Tarefas e exercícios ->
A. No texto sobre protocolos negligenciados, reescreva o trecho que vai de "Em posts anteriores, mencionamos" até "a saúde deles.", trocando "ativos" por "equipamentos".
B. Dê continuidade ao texto sobre protocolos negligenciados a partir da última frase apresentada.

Texto apresentado ->
—————
Em posts anteriores, mencionamos a importância de prestar atenção especial a todos os serviços que nossos ativos de TI fornecem à nossa rede interna. Um exemplo claro foi mencionar protocolos como o NTP onde encontramos uma funcionalidade que, sob o senso de segurança atual, parece não ter tanta interferência dentro dos ativos mais críticos, mas justamente como detalhado naquele post, descobrimos que esse recurso esquecido é de vital importância para outros serviços que dependem da variável de tempo, como resultado, pudemos mostrar como vetores de ataque podem ser desenvolvidos aplicados a esse protocolo que normalmente não é observado no espectro daqueles que os administradores de sistemas levam em consideração ao monitorar a saúde deles.

Como você deve saber, esse não é o único protocolo negligenciado dentro dos serviços que estamos acostumados a proteger, já que, com uma diversidade tão grande de tecnologias dentro das empresas, encontramos não apenas uma falta de conscientização quando se trata de entender todos os protocolos, mas também uma falta de capacidade técnica para dar a eles o tratamento e a atenção que merecem. Hoje, nesta postagem, vamos falar sobre outra joia para os invasores que continua a passar despercebida, o protocolo IPMI (Intelligent Platform Management Interface), com o qual as interfaces BMC (Baseboard Management Controller) funcionam.
—————
Trecho de dados ->
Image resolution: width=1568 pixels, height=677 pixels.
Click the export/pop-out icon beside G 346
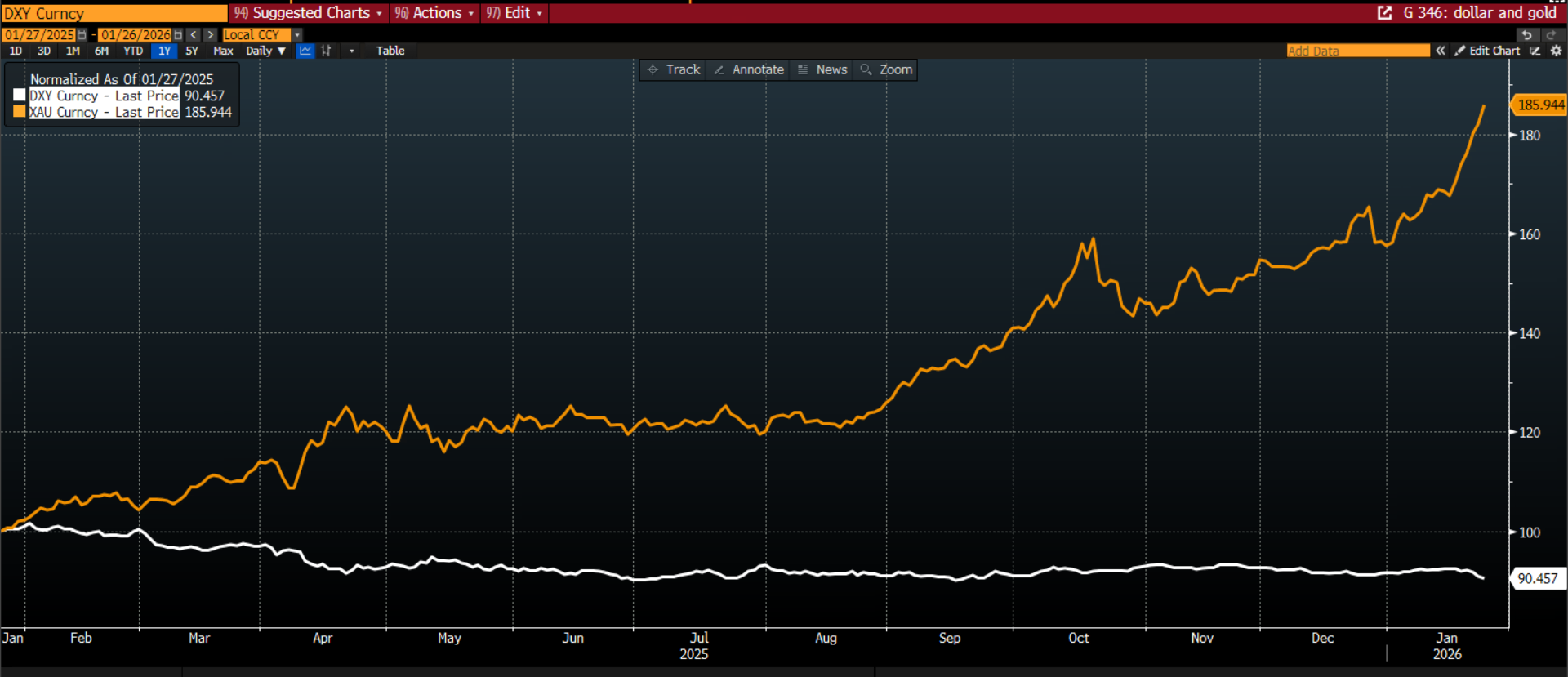1384,13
—————
Respostas por tarefa ->
A.
Em posts anteriores, mencionamos a importância de prestar atenção especial a todos os serviços que nossos equipamentos de TI fornecem à nossa rede interna. Um exemplo claro foi mencionar protocolos como o NTP onde encontramos uma funcionalidade que, sob o senso de segurança atual, parece não ter tanta interferência dentro dos equipamentos mais críticos, mas justamente como detalhado naquele post, descobrimos que esse recurso esquecido é de vital importância para outros serviços que dependem da variável de tempo, como resultado, pudemos mostrar como vetores de ataque podem ser desenvolvidos aplicados a esse protocolo que normalmente não é observado no espectro daqueles que os administradores de sistemas levam em consideração ao monitorar a saúde deles.

B.
Para que serve o protocolo IPMI?

A Intelligent Platform Management Interface é um conjunto de especificações relacionadas a uma interface Ethernet específica associada a um subsistema que fornece recursos de gerenciamento e monitoramento independentes do host principal (como uma mamuska de computadores). Quando falamos sobre o host principal, falamos sobre seu hardware (sua "CPU"), o firmware e o sistema operacional. O IPMI permite que um conjunto de interfaces seja definido para que os administradores de sistema possam realizar a administração "out-of-band". Ele nos proporciona a capacidade de gerenciar e monitorar o estado de saúde de um computador que possa estar inativo ou que tenha um problema que impeça a resposta habitual, ou de permitir a execução de tarefas de manutenção, como a reinstalação do sistema operacional, de forma totalmente remota, sem depender da rede principal ou dos mecanismos habituais.

Sem esse protocolo, essas tarefas exigiriam que o administrador ficasse fisicamente na frente do computador, inserisse uma mídia com a ISO do sistema operacional e concluísse o processo de instalação usando um monitor e um teclado. Com a IPMI, podemos montar uma imagem remotamente, simulando uma instalação física.

Usando mensagens padronizadas, um sistema de gerenciamento baseado em IPMI pode gerenciar vários servidores que dialogam nesse nível de rede. Essas funções podem funcionar em três cenários diferentes:

 • Antes da inicialização do sistema (permitindo o monitoramento remoto ou a alteração de qualquer configuração do BIOS)
 •  Quando o sistema está sendo desligado (para determinar por que isso está acontecendo, tendo em mente que às vezes isso acontece de forma não planejada).
 •  Após uma falha no sistema operacional.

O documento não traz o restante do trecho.